Biosynthesis of lutropin in ovine pituitary slices: incorporation of [35S]sulfate in carbohydrate units.

Sulfate incorporation into carbohydrate of lutropin (LH) has been studied in sheep pituitary slices using H2(35)SO4. Labeled ovine LH was purified to homogeneity by Sephadex G-100 and carboxymethyl-Sephadex chromatography from both the incubation medium and tissue extract. Autoradiography of the gel showed only two protein bands which comigrated with the alpha and beta subunits of ovine LH in both the purified ovine LH and the immunoprecipitate obtained with LH-specific rabbit antiserum.

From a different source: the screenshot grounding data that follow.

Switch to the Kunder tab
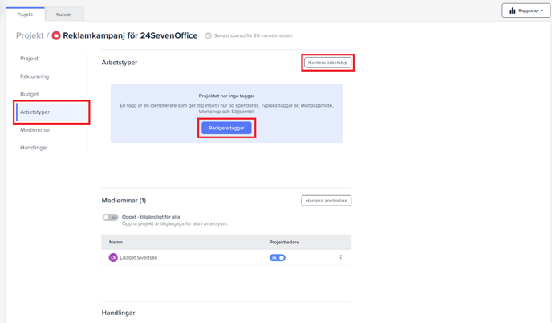 click(x=64, y=14)
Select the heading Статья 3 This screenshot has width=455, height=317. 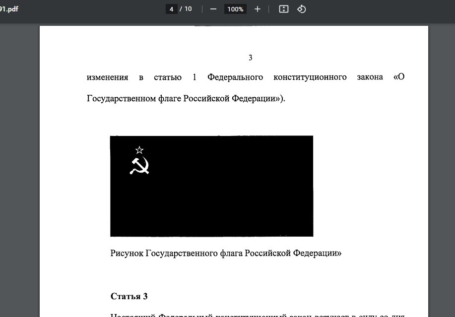point(129,296)
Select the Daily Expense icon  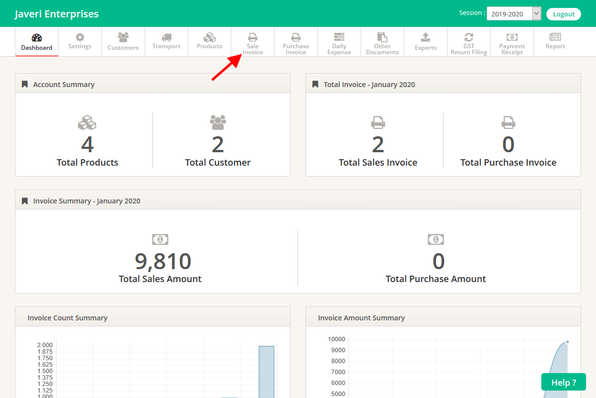339,42

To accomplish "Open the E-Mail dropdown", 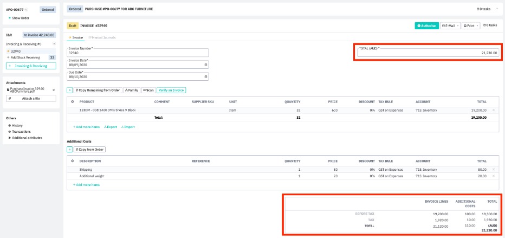I will pyautogui.click(x=450, y=25).
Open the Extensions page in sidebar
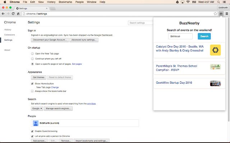230x143 pixels. click(x=10, y=35)
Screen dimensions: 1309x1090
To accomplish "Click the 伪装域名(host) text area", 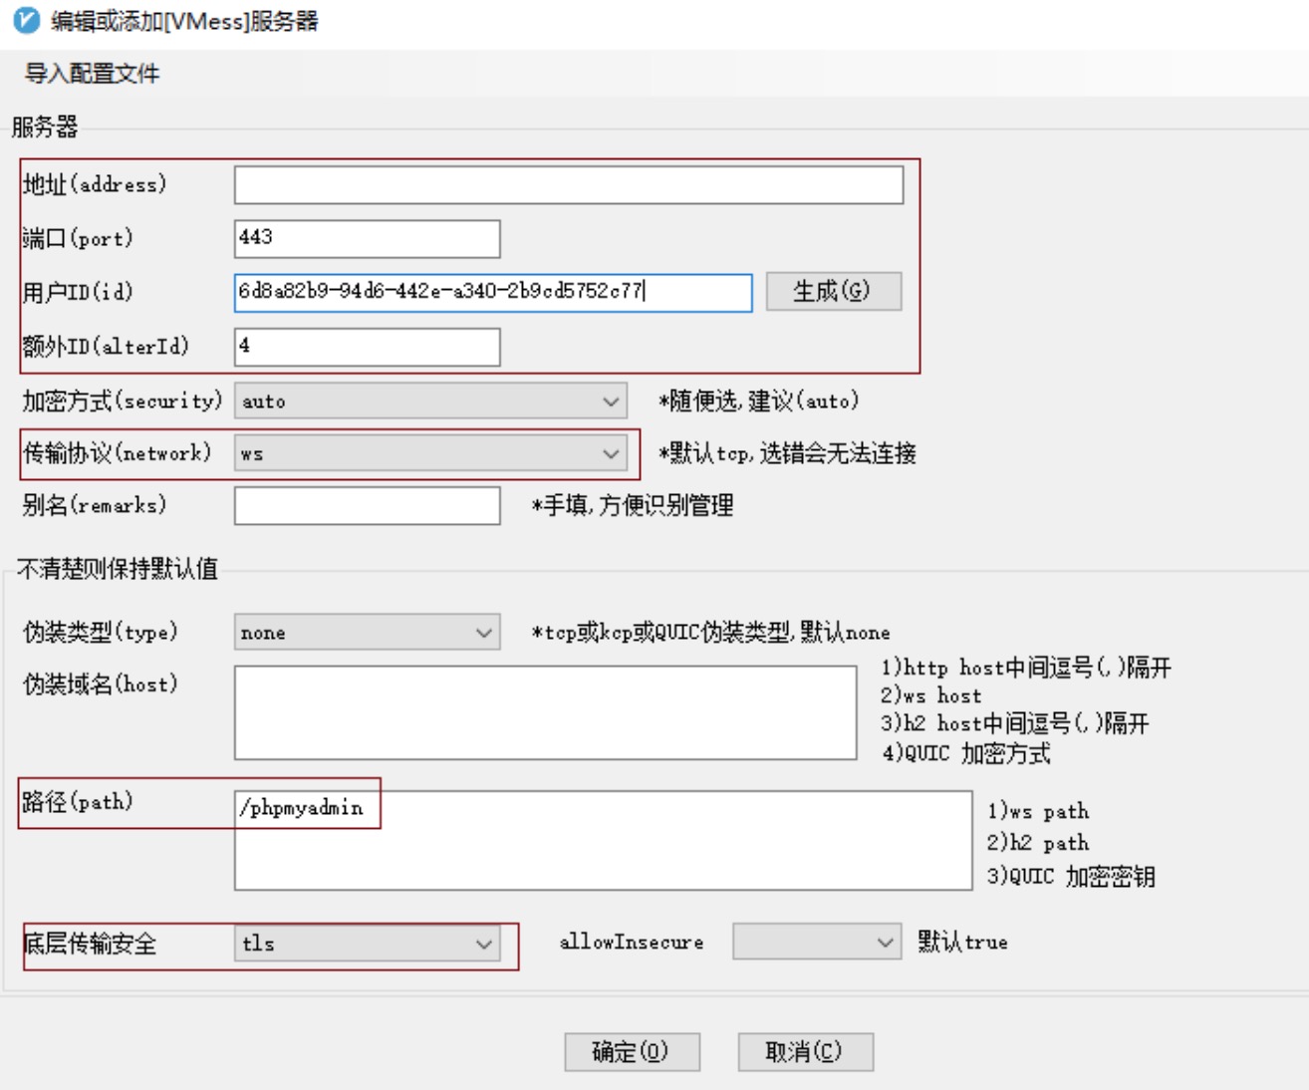I will tap(545, 712).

Furthermore, [35S]sulfate was also incorporated into several other proteins in addition to LH. The location of 35SO2-(4) in the oligosaccharides of ovine LH was evidenced by its presence in the glycopeptides obtained by exhaustive Pronase digestion. The location and the point of attachment of sulfate in the carbohydrate unit were established by the isolation of 4-O-[35S]sulfo-N-acetylhexosaminyl-glycerols and 4-O-[35S] sulfo-N-acetylglucosaminitol from the Smith degradation products and by the release of 35SO2-(4) by chondro-4-sulfatase. Thus, the present line of experimentation indicates the presence of sulfate on both the terminal N-acetylglucosamine and N-acetylgalactosamine in the oligosaccharide chains of the labeled ovine LH.